We have a follow-up question from Jeffrey Zekauskas

Hi, this is Karen Buchkovich with Jeff Zekauskas. I have a couple questions related to the compounds you may be moving into preclinical development this year. You mentioned using three to five compounds in the preclinical development. I believe that was PI3-Tinase Jack 2, and MEK. I was wondering if your -- and if those were all outside of the GSK collaboration, I was wondering if you're moving this to GSK eligible compounds in the preclinical this year and also wondering if the three preclinical programs you mentioned are Exelixis lead proprietary programs. Is there anything in P10 and Beta-Katinin. Going on?

Well, what we've done, Karen, is to try and target most of the compounds That are known in the P10 and PI3 tinase path So, both -- many of our compounds are members of those pathways. So, yeah, we have tried to be very aggressive about that.

I think the reason I mentioned those three is because they're targets and we have really advanced compounds that we're very confident will make it into development this year. We have other programs, as well, going forward where they're a little further behind and I think there is a little more risk. That's why we said three to five.
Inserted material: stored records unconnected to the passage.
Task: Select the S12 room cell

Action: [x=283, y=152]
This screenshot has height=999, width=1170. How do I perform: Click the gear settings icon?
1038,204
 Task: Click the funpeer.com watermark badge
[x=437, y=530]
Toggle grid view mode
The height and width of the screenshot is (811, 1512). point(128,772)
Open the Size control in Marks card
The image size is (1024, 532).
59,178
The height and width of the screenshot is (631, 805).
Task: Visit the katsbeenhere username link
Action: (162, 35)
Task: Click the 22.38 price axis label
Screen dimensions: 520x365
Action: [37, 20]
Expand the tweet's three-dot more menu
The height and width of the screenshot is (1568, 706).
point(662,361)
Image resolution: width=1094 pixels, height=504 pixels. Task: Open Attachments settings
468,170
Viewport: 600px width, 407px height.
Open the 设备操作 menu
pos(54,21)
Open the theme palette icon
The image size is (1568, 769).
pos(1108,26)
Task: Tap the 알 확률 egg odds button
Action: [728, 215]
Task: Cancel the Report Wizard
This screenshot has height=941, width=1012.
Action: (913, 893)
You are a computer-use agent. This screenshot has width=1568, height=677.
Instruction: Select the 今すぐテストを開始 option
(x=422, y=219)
We're very confident about three and we may have more and then I would rather not say at this point what the other two are.

What about GSK eligible compounds?

Well, I think I wouldn't comment on that right now because that's with GSK.

Ok. Thank you.

Gentlemen, there are no further questions at this time.

Ok. No more questions. Then, thank you, everybody. And we'll look forward to keeping you posted on our progress as we go forward. Thanks.

Ladies and gentlemen, this concludes today's conference. Thank you for your participation. You may disconnect your lines at this time.